Records to use:
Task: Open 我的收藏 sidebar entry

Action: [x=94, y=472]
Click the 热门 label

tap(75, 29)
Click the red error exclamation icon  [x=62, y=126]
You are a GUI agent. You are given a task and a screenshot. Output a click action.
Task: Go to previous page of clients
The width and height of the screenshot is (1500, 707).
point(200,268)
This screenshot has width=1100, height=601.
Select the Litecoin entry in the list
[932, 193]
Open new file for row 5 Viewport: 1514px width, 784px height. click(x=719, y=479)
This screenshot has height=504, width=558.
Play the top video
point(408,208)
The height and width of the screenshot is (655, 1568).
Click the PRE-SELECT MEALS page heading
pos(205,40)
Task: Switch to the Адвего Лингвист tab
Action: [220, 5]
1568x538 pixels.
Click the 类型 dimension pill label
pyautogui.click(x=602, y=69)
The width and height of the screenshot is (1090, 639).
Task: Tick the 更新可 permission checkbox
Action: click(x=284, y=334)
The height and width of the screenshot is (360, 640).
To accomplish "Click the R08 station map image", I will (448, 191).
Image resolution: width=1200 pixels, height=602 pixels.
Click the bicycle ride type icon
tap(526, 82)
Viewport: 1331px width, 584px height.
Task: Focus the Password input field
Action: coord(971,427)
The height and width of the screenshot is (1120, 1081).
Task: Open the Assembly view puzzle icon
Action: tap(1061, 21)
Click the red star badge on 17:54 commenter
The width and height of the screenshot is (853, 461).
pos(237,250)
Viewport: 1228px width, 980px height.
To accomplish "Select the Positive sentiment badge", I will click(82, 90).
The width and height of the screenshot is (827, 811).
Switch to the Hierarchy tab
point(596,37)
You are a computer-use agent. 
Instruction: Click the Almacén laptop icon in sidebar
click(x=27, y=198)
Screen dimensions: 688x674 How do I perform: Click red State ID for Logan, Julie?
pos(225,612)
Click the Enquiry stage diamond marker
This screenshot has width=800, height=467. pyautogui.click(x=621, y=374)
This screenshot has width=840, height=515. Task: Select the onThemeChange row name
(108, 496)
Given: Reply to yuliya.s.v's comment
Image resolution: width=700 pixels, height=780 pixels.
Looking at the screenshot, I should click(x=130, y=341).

Aim of the task: Print the material above again with every line copied exactly as it stands.

Solution to this task:
Task: Open 我的收藏 sidebar entry

Action: [x=94, y=472]
Click the 热门 label

tap(75, 29)
Click the red error exclamation icon  [x=62, y=126]
You are a GUI agent. You are given a task and a screenshot. Output a click action.
Task: Go to previous page of clients
The width and height of the screenshot is (1500, 707).
point(200,268)
This screenshot has width=1100, height=601.
Select the Litecoin entry in the list
[932, 193]
Open new file for row 5 Viewport: 1514px width, 784px height. click(x=719, y=479)
This screenshot has height=504, width=558.
Play the top video
point(408,208)
The height and width of the screenshot is (655, 1568).
Click the PRE-SELECT MEALS page heading
pos(205,40)
Task: Switch to the Адвего Лингвист tab
Action: [220, 5]
1568x538 pixels.
Click the 类型 dimension pill label
pyautogui.click(x=602, y=69)
The width and height of the screenshot is (1090, 639).
Task: Tick the 更新可 permission checkbox
Action: click(x=284, y=334)
The height and width of the screenshot is (360, 640).
To accomplish "Click the R08 station map image", I will (448, 191).
Image resolution: width=1200 pixels, height=602 pixels.
Click the bicycle ride type icon
tap(526, 82)
Viewport: 1331px width, 584px height.
Task: Focus the Password input field
Action: coord(971,427)
The height and width of the screenshot is (1120, 1081).
Task: Open the Assembly view puzzle icon
Action: tap(1061, 21)
Click the red star badge on 17:54 commenter
The width and height of the screenshot is (853, 461).
pos(237,250)
Viewport: 1228px width, 980px height.
To accomplish "Select the Positive sentiment badge", I will click(82, 90).
The width and height of the screenshot is (827, 811).
Switch to the Hierarchy tab
point(596,37)
You are a computer-use agent. 
Instruction: Click the Almacén laptop icon in sidebar
click(x=27, y=198)
Screen dimensions: 688x674 How do I perform: Click red State ID for Logan, Julie?
pos(225,612)
Click the Enquiry stage diamond marker
This screenshot has width=800, height=467. pyautogui.click(x=621, y=374)
This screenshot has width=840, height=515. Task: Select the onThemeChange row name
(108, 496)
Given: Reply to yuliya.s.v's comment
Image resolution: width=700 pixels, height=780 pixels.
Looking at the screenshot, I should click(x=130, y=341).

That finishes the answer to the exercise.